I'm the author and maintainer of Arturo.
The language is currently used by another project, Grafito and I want to be able to keep tracking pending TODOs via this action (great idea/job, btw! :wink).
The problem is I haven't yet submitted the language to Linguist (so that I can make a PR with the definition @ syntax.json and the corresponding data), but still want to be able to have this functionality.
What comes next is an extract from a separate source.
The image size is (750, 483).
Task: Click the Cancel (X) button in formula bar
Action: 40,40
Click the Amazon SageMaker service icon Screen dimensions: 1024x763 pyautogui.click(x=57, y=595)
Would I be able to make the action view specific file extensions (in our case, .art
files) as if they were written in a different language and thus processed correctly?
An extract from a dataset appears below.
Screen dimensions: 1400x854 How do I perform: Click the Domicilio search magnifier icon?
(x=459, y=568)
In Arturo, comments are pretty much REBOL/Red-like, that is like:
; this is comment
Any way this can be done?
Hey, thanks for the suggestion. :smile:
There are a couple of options that spring to mind:
- We bring
languages.yml
into this repo so it can be modified, but then it would be out of sync with future Linguist updates. - We add an optional input to
action.yml
, sayCUSTOM_LANGUAGES
, that is defined by the user inworkflow.yml
. Something like:
CUSTOM LANGUAGES: [{"name": "Arturo", "extensions": [".art"], "markers": [{"type": "line", "pattern": ";"}]}]
As far as I know it would have to be converted by the action from a string because GitHub doesn't seem to support dictionary-style inputs (please correct me if wrong).
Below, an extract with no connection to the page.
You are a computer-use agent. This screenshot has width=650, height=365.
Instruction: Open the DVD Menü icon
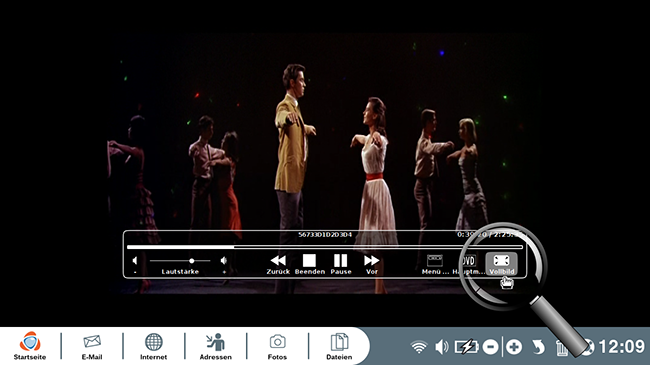(435, 264)
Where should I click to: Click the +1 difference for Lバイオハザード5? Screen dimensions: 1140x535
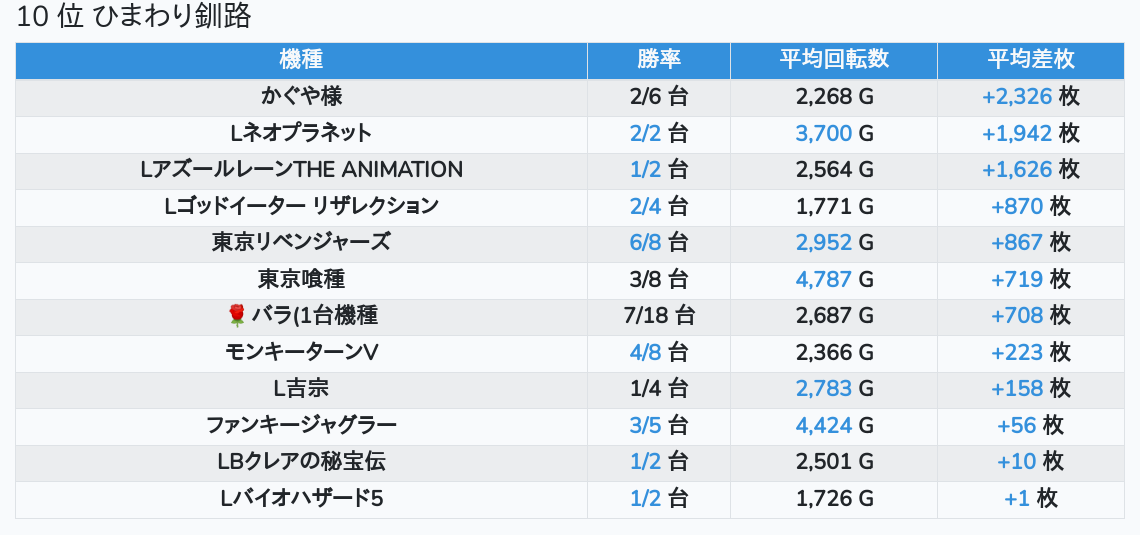pos(1017,498)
It would check for custom languages after it does the existing check, and process them similarly.
Thanks a lot for the reply!
Unfortunately, I'm not ultra-familiar with the internals of GitHub actions (and - quite a coincidence - I'm not a huge fan of Python either lol).
However, the way you put it, I would definitely go for the 2nd option: it would do the trick, plus you could keep the main languages.yml
in sync.
Let me see what I may come up with...
Would it be better to create an external file in the workflow or the .github folder that is loaded during workflow start? Another idea is to leave a list of URLs in the action file, like 'CUSTOM LANGUAGES,' which redirects to a similar language.yml file. This would help avoid the need to rewrite the language definitions each time you create a new workflow.
That's a good idea.
Also, PR #163 included the .sht
extension which isn't referenced in languages.yml
so this could be helpful there.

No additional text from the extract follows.